SPRINGFIELD – Governor Rod R. Blagojevich announced today that Illinois’ plan to distribute necessary medications and medical supplies in the event of an emergency received high marks from the Centers for Disease Control and Prevention (CDC). The Illinois Strategic National Stockpile plan scored 91 out of 100, well above the national average, during a recent in-depth assessment by the CDC. Reviewers looked at 13 different areas including controlling inventory of vaccines and medical supplies, distribution and security.
“When an emergency strikes, it is critical that we have a solid plan to get the necessary medical supplies to communities across the state. This assessment tells us not only that we’re well prepared but more so than other states around the country. Illinoisans should feel confident that we are working hard to prepare for even the worst of situations,” said Gov. Blagojevich.
The Illinois Department of Public Health (IDPH) is charged with leading the response efforts of state agencies to ensure medications and medical supplies from the Strategic National Stockpile (SNS) are provided to hospitals and health departments during a major disease outbreak; safeguarding the life and health of the citizens of Illinois.
The Strategic National Stockpile (SNS) consists of large quantities of medications and medical supplies to protect people if there is a public health emergency (terrorist attack, flu outbreak, earthquake, etc.) severe enough to cause local and state supplies to run out. Once federal, state and local authorities agree the stockpile is needed, medications and medical supplies will be delivered to any state in the U.S. within 12 hours. Each state has plans to receive and distribute medications and medical supplies to local communities as quickly as possible.
“In 2003, Illinois became only the second state to obtain the Green, or highest rating, for its SNS plan and maintained that rating for three years. The CDC no longer uses the color rating system, but Illinois continues to rank above the national average for our SNS plan and preparedness efforts,” said Illinois Department of Public Health Director Dr. Damon T. Arnold.
Under the Governor’s direction, much of the state’s success in developing a high scoring SNS plan can be attributed to the emphasis on multi-agency coordination and collaboration. IDPH handles product allocation quality control procedures as well as directing the activities of other state response agencies. For example, the Illinois Emergency Management Agency (IEMA) manages the coordination of assets for the stockpile’s distribution and delivery; the Illinois State Police handles security; the Illinois National Guard provides warehouse manpower; the Illinois Department of Transportation is utilized for both ground and air transportation services and the Illinois Department of Corrections assists with facility availability. Other state agencies can be called on to help support the SNS plan at any time. The CDC’s review of the Illinois SNS plan comments on the solid working relationship between state agencies and the leadership of IDPH, “This cannot be more evidenced by the fact their Overall Preparedness assessment score is now a 91 percent.”
Gov.
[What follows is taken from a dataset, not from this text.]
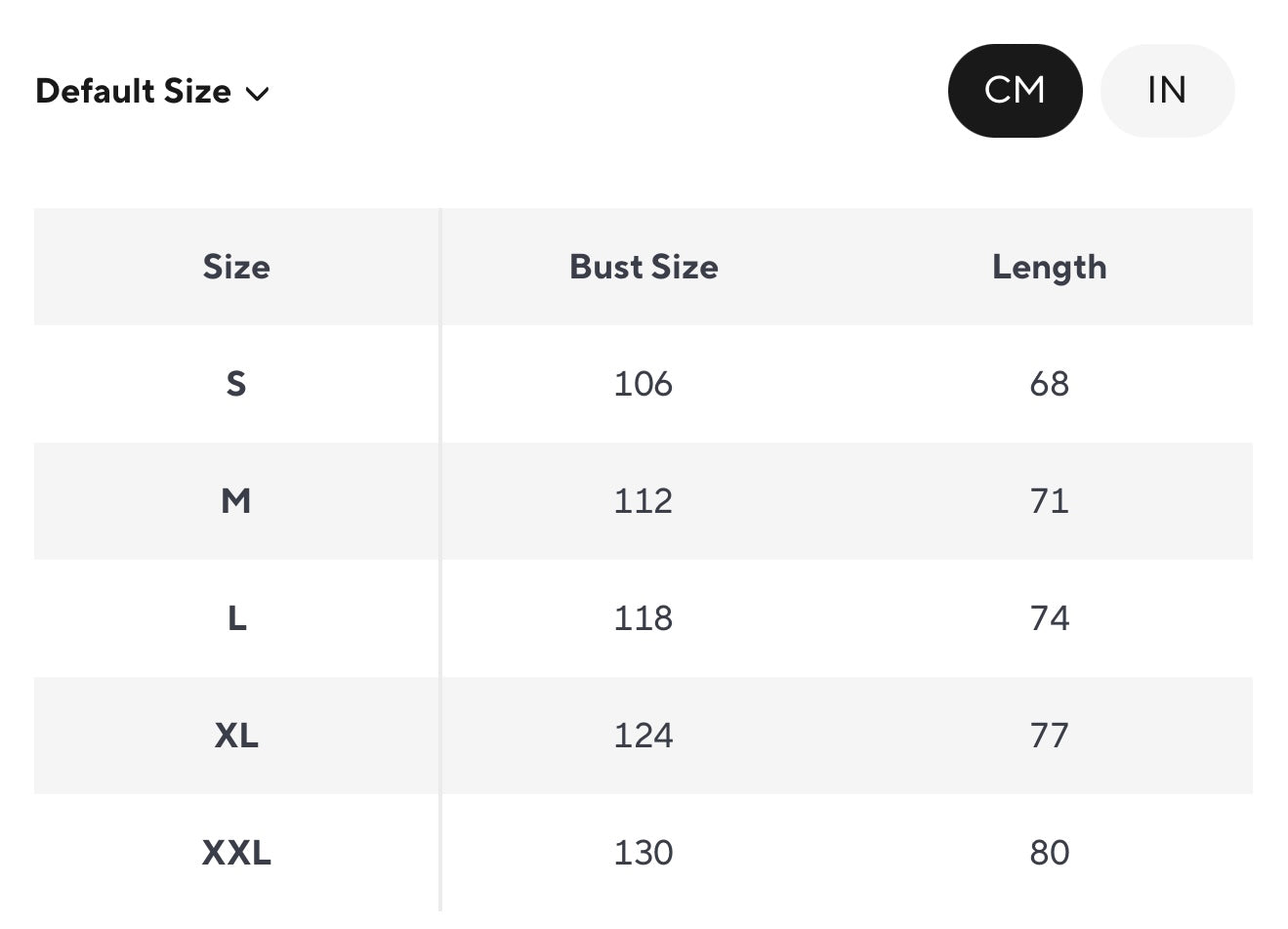Switch units to CM
The height and width of the screenshot is (929, 1288).
[1015, 91]
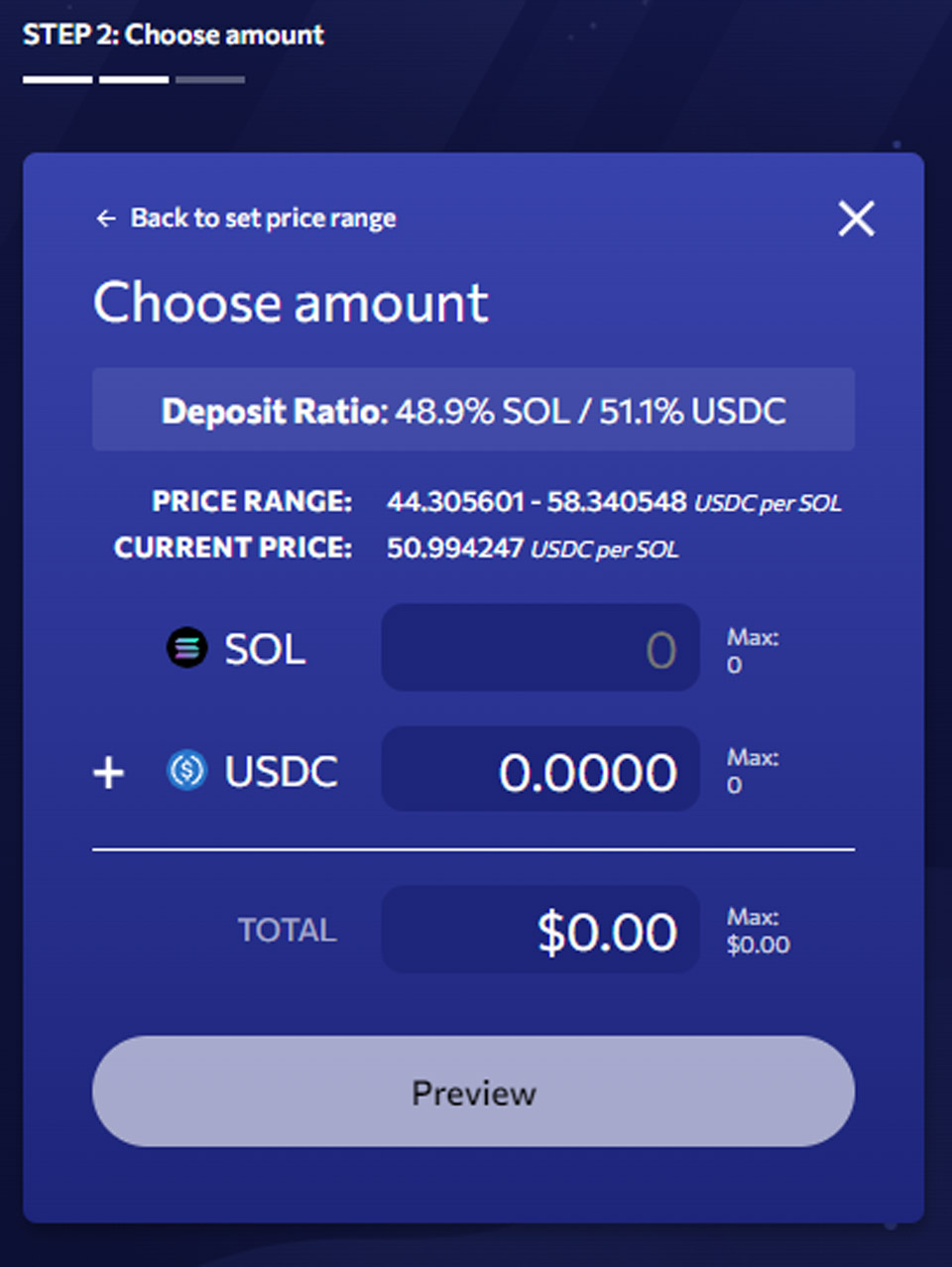
Task: Click the back arrow icon
Action: point(106,218)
Blagojevich has focused on state preparedness through various actions and exercises including:
· Health Department Exercises: The Illinois Department of Public Health, working in cooperation with local health departments, annually exercise their SNS dispending plans which assures all residents of the county, and therefore the state, will receive the needed medications.
· Tabletop Exercises: The Illinois Department of Public Health conducted three tabletop exercises on pandemic influenza in 2006 designed to document specific action steps and resources needed to improve preparedness efforts in the state. Several state agencies including the Illinois Department of Agriculture, the Illinois Emergency Management Agency and the Illinois State Board of Education participated in the tabletop exercises along with local health departments, hospitals and other health care organizations.
· FLUEX 2006: An ambitious three-day exercise held in May 2006 tested the state’s preparedness for handling a major health crisis and simultaneous terrorist attacks to help improve emergency planning and preparedness in Illinois. More than 50 representatives from state and federal agencies and the American Red Cross reported to the State Incident Response Center (SIRC) within the State Emergency Operations Center (SEOC) in Springfield to participate in the exercise.
· Prairie Thunder Exercise: The state conducted a major five-day emergency response exercise in the Metro East area to test the state’s ability to respond to large-scale emergencies which included a mass evacuation and sheltering component. The exercise brought federal, state and local response organizations together in a coordinated response to multiple emergency scenarios that included intelligence gathering and response to simulated terrorist attacks, distribution of materials from the Strategic National Stockpile, victim search and rescue efforts and establishment of a field hospital for treating “victims.”
· SNS Presentation: In February 2007 the Illinois SNS team presented at the Local, State and Federal Public Health Preparedness Summit in Washington, D.C. Illinois’ SNS team, selected from more than 300 submissions from public health officials nationwide, will provide insight on the state’s coordinated preparedness efforts in a presentation entitled, The Amazing SNS Race: Collaboration Between State Agencies to Get to the Finish. Illinois was selected to highlight its efforts because the state has achieved the highest ranking the past three years for its plan to use local health departments to dispense medications and supplies.